As described above, the formation of a high-molecular-weight polycarbonate which is free from discoloration by the transesterification process is generally difficult unlike by the interfacial polycondensation process.
To overcome the problems described above, many compounds have hitherto been proposed as transesterification catalysts. A process for the preparation of a polycarbonate using a catalyst system comprising a combination of a specific nitrogen-containing basic compound, i.e., quaternary ammonium hydroxide, with a borate is proposed, for example, in U.S. Pat. No. 4,590,257 (date of patent: May 20, 1986, assignee: General Electric), and a relatively light-colored polycarbonate composition can be obtained with the use of this catalyst. However, it has a problem that much time is necessary to give a high-molecular-weight polycarbonate since the activity of this catalyst is low.

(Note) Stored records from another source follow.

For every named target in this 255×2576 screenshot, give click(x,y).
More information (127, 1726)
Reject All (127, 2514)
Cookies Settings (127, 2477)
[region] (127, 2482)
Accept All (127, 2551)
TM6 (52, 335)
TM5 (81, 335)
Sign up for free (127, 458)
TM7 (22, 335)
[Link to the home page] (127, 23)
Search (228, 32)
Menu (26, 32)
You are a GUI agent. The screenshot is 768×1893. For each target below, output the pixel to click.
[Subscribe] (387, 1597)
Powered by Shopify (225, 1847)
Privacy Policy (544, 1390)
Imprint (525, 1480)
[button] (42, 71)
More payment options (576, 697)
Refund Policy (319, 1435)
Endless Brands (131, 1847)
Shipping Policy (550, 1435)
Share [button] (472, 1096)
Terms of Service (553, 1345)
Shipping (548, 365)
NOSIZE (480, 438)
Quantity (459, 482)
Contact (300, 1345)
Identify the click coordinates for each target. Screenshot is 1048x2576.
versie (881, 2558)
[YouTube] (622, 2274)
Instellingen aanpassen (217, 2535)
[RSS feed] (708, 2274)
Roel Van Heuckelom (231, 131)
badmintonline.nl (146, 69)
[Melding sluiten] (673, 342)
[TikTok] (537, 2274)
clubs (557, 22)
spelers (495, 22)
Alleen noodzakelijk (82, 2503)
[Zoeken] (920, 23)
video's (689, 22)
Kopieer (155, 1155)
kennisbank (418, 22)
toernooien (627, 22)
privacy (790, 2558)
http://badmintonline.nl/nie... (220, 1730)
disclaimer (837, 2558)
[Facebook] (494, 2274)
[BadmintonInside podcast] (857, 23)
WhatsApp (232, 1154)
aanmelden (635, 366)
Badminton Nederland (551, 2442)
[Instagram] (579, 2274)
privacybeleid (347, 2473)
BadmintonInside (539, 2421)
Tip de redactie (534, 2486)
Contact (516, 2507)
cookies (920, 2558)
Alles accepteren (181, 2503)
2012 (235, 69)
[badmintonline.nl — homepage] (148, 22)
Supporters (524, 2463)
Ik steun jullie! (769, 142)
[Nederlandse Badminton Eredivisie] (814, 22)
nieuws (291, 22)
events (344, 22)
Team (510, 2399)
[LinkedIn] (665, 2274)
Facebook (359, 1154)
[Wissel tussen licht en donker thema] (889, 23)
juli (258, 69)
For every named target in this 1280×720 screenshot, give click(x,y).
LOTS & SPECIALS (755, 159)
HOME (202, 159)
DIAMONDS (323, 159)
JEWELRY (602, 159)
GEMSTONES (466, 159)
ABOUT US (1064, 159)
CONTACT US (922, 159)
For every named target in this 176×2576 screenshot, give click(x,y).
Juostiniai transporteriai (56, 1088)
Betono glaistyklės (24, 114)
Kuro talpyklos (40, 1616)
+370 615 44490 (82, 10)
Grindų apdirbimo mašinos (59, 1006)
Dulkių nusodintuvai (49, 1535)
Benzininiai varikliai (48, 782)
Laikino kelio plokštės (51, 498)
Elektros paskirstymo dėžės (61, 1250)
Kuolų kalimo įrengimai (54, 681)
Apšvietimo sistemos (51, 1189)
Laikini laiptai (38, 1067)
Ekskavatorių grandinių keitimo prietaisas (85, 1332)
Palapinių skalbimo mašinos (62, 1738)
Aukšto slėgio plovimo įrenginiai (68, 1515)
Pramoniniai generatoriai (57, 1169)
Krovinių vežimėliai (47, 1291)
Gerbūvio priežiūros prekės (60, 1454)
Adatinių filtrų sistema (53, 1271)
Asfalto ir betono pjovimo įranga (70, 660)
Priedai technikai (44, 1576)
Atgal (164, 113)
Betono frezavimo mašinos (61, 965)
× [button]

Furthermore, it has also been known that a boron compound such as boric acid and triphenylborate is useful to prevent the discoloration of the polycarbonate [see U.S. Pat. Nos. 3442854 (assignee: FARBENFAB BAYER AG), 4590257 (assignee: GENERAL ELECTRIC CO.: date of patent: May 20, 1986) and 5276109 (assignee: GENERAL ELECTRIC CO.; date of patent: Jan. 4, 1994), and European Patent Publication-A Nos. 351168 (published on Jan. 17, 1990) and 435124 (published on Jul. 3, 1991)]. However, the use of the boron compound sometimes brings about other problem(s).
Accordingly, an object of the present invention is to provide a discoloration-Free and chlorine (which is causative of discoloration) Free (co)polycarbonate composition mainly comprising a high-molecular-weight, linear (co)polycarbonate which is free from any branched structure which might be formed by a side reaction and has excellent heat stability, and a process for the preparation thereof.
Another object of the present invention is to provide a (co)polycarbonate composition mainly comprising a heat-stable (co)polycarbonate having a branched structure formed not by a side reaction but by using a polyfunctional organic compound having at least three functional groups as a branching agent, which is useful for the production of a hollow molding, is not discolored and is free from chlorine causative of discoloration, and a process for the preparation thereof.